In those areas where convenience and privacy happily coexisted, individual gadgets appeared . Listening was not always an individual exercise. The very fact that sound was a form of broadcast made listening to conversations and music a social activity. This has changed with the invention of headphones.
“The triumph of headphones is that they create an oasis of confidentiality in the public space” - Columnist of The Atlantic, a supporter of broad civil rights, Derek Thompson .
The end of the 20th century: fear of the world without privacy
By the 1960s, individual telephones, rooms, and homes became the norm. 100 years ago, when Lincoln tapped all the telegraph lines, few people asked questions. In the new century, aggressive surveillance overthrew the successor to Lincoln, although his espionage was much less common. Upon taking office, the former vice president assured Americans that their confidentiality is safe.
“As a vice president, I drew attention to the individual rights of Americans in the field of confidentiality ... In my administration there will be no illegal wiretaps, installation of bugs or hacking. There will be a burning desire for tough laws to prevent illegal invasions of privacy in both government and private activities. ” - President Gerald Ford .

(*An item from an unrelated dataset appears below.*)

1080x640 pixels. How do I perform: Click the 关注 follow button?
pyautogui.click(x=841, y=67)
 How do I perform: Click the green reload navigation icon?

In the early 2000s, young consumers were ready to purchase a location tracking device, which seemed like a nightmare in 1984.
"The magic age is people born after 1981 ... This is a turning point, we see big changes in privacy and acceptance by users." - Loopt co-founder Sam Altman , who first used the paid geolocation features.

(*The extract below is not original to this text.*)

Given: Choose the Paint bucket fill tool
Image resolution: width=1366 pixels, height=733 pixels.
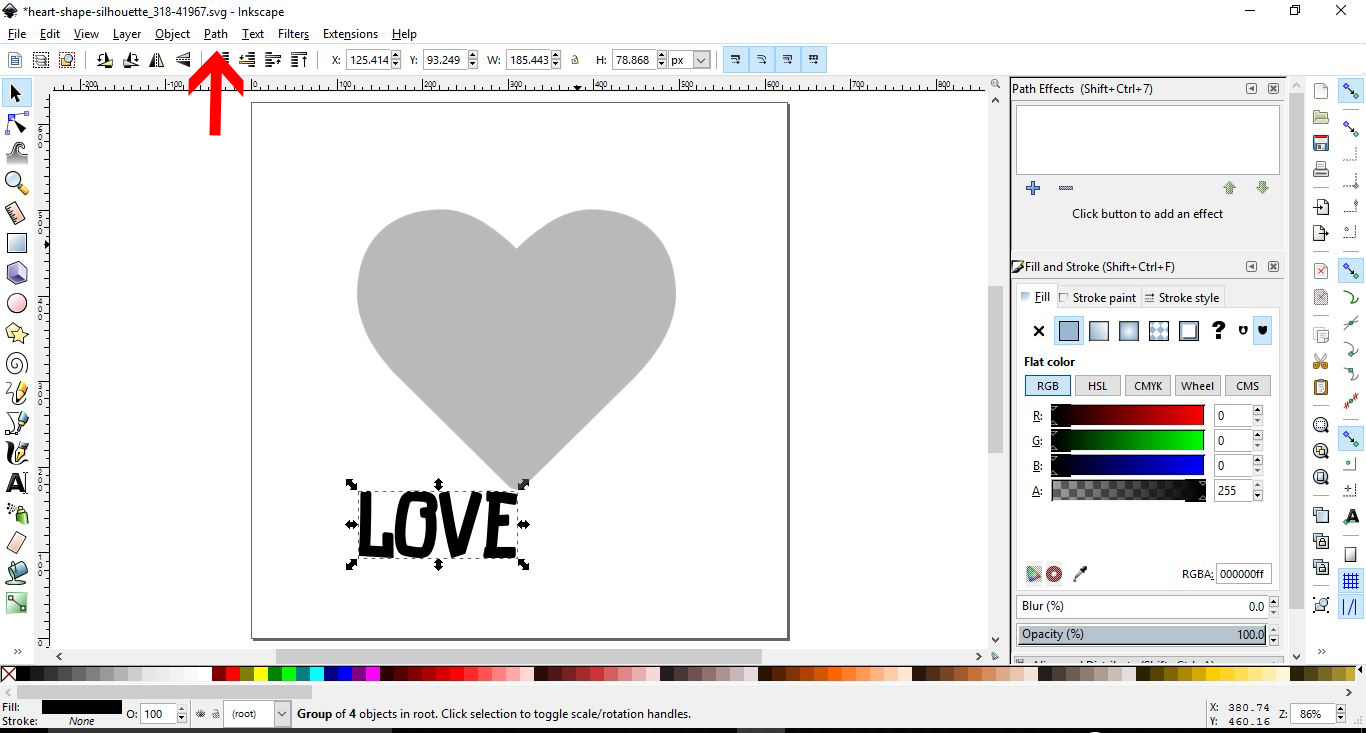Looking at the screenshot, I should (16, 573).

Fear of informational openness by older generations has become the subject of ridicule.
“My grandmother always reminds me to turn off my GPS for a few blocks to the house, before I return home, so that the man telling me how to drive does not know where I live.” - A letter to the editor of the series “Parents do not understand us,” of College Humor .
The increase in population density and the rapid increase in rents in large cities have influenced cohabitation.

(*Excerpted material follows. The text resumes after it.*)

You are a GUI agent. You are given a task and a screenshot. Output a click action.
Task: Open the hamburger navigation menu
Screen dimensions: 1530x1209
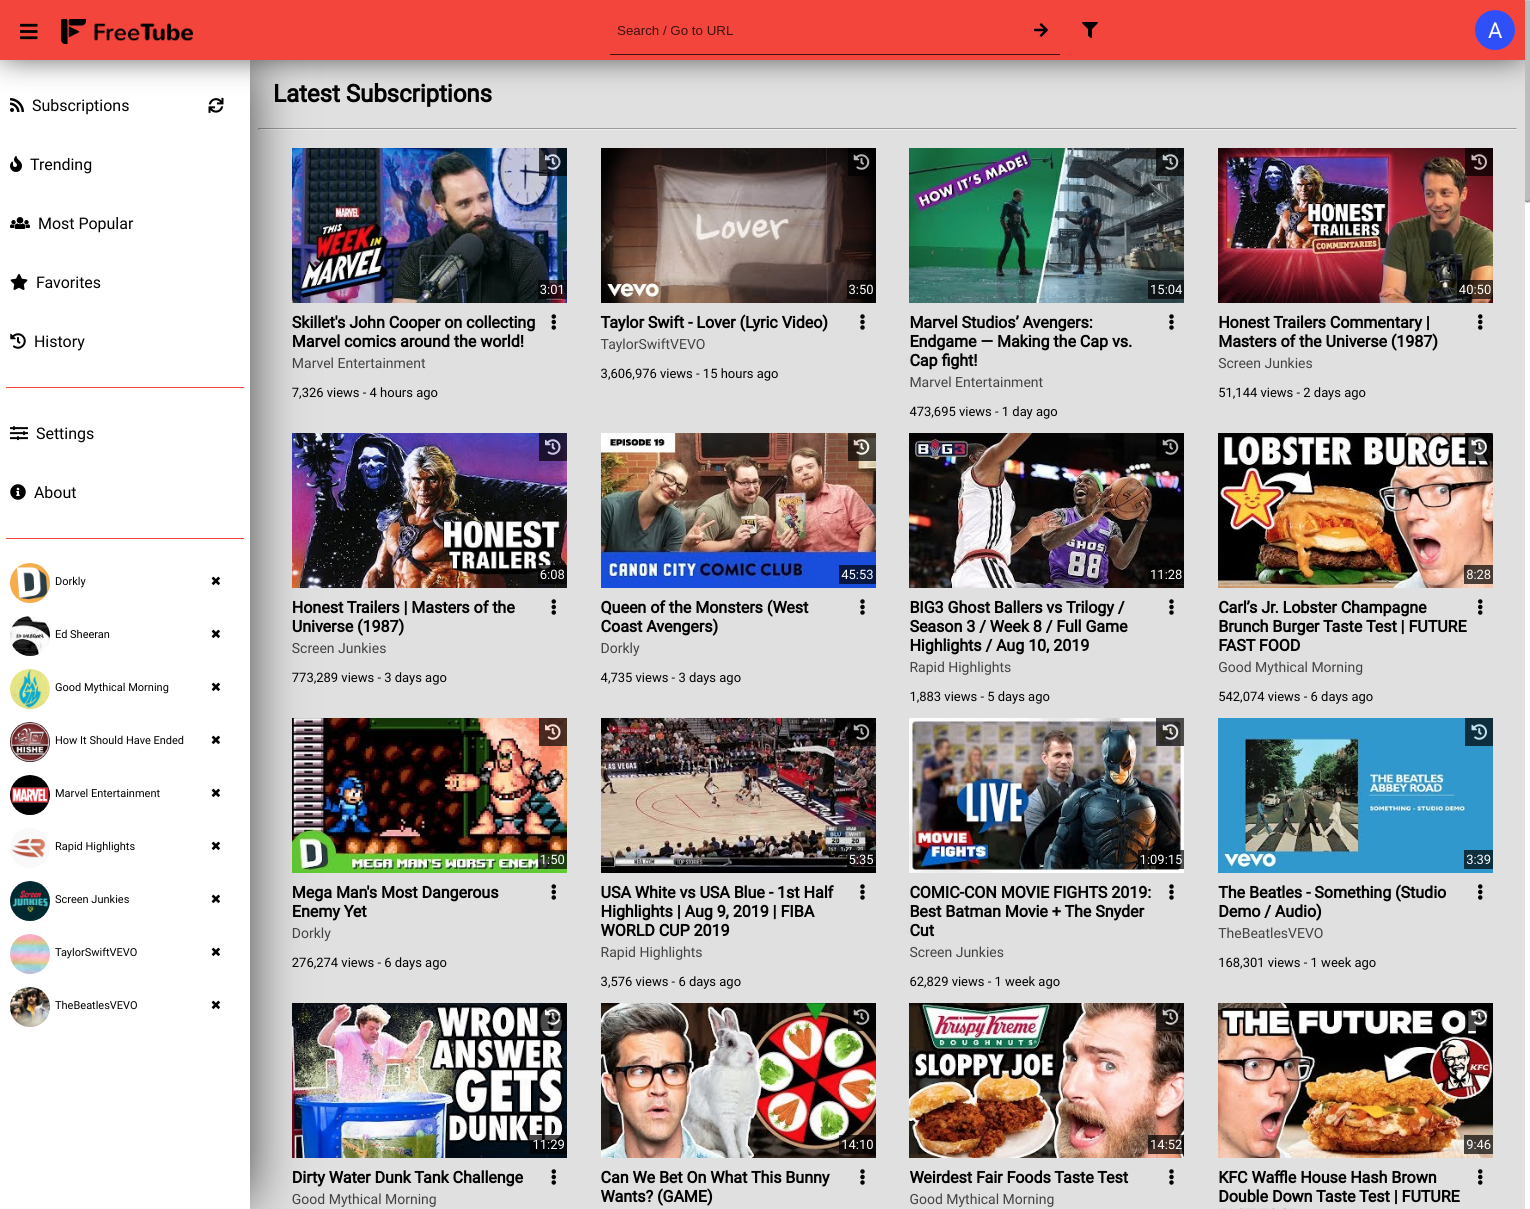pos(28,30)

"We are seeing a shift in consciousness, a transition from hyper-individualistic to more cooperative spaces ... We believe that we need to raise our children together." - Jordan Alekha Grader , San Francisco resident.
A new “variety” of so-called “life bloggers” appeared, publishing intimate details about their days. On the verge of frankness and pornography, anonymous exhibitionism finds refuge on the Internet, on the insanely popular Reddit content aggregator, in a community very aptly named "Gone Wild".
Part 2
How privacy will disappear again For 3000 years, most people agreed to sacrifice confidentiality for convenience, wealth or fame. It seems that this is true today.
Recently, AT & T launched a preferential broadband Internet service, where customers can pay as little as $ 30 a month so that their online behavior is not monitored by targeted advertising systems.
"Since we started offering this service over a year ago, the vast majority of users have opted for the ad-supported model." — AT&T ( ).